Monday, August 01, 2005

White-box vs. black-box testing

As I mentioned in my previous post, there's an ongoing discussion on the agile-testing mailing list on the merits of white-box vs. black-box testing. I had a lively exchange of opinions on this theme with Ron Jeffries. If you read my "Quick black-box testing example" post, you'll see the example of an application under test posted by Ron, as well as a list of back-box test activities and scenarios that I posted in reply. Ron questioned most of these black-box test scenarios, on the grounds that they provide little value to the overall testing process. In fact, I came away with the conclusion that Ron values black-box testing very little. He is of the opinion that white-box testing in the form of TDD is pretty much sufficient for the application to be rock-solid and as much bug-free as any piece of software can hope to be.

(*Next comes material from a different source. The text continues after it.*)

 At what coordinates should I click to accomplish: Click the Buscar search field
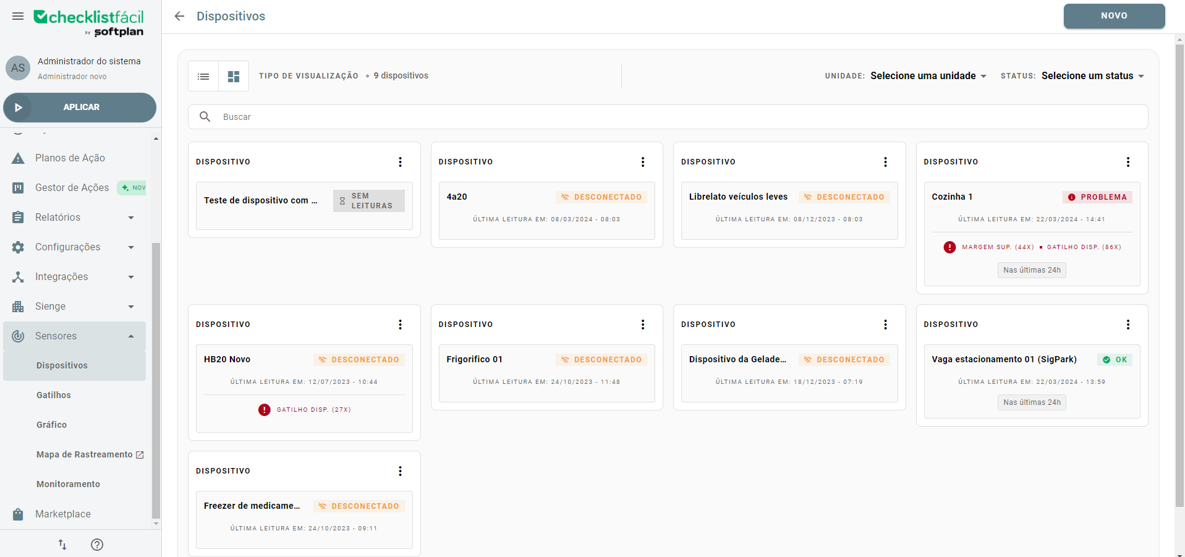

I never had the chance to work on an agile team, so I can't really tell if Ron's assertion is true or not. But my personal opinion is that there is no way developers doing TDD can catch several classes of bugs that are outside of their code-only realm. I'm thinking most of all about the various quality criteria categories, also known as 'ilities', popularized by James Bach. Here are some of them: usability, installability, compatibility, supportability, maintainability, portability, localizability. All these are qualities that are very hard to test in a white-box way. They all involve interactions with the operating system, with the hardware, with the other applications running on the machine hosting the AUT. To this list I would add performance/stress/load testing, security testing, error recoverability testing. I don't see how you can properly test all these things if you don't do black-box testing in addition to white-box type testing.

In fact, there's an important psychological distinction between developers doing TDD and 'traditional' testers doing mostly black-box testing. A developer thinks "This is my code. It works fine. In fact, I'm really proud of it.", while a tester is more likely to think "This code has some really nasty bugs. Let me discover them before our customer does." These two approaches are complementary. You can't perform just one at the expense of the other, or else your overall code quality will suffer. You need to build code with pride before you try to break it in various devious ways.

Here's one more argument from Ron as to why white-box testing is more valuable than black-box testing:

To try to simplify: the search method in question has been augmented with an integer "hint" that is used to say where in the large table we should start our search. The idea is that by giving a hint, it might speed up the search, but the search must always work even if the hint is bad.

The question I was asking was how we would test the hinting aspect.

I expect questions to arise such as those Michael Bolton would suggest, including perhaps:

What if the hint is negative?
What if the hint is after the match?
What if the hint is bigger than the size of the table?
What if integers are actually made of cheese?
What if there are more records in the table than a 32-bit int?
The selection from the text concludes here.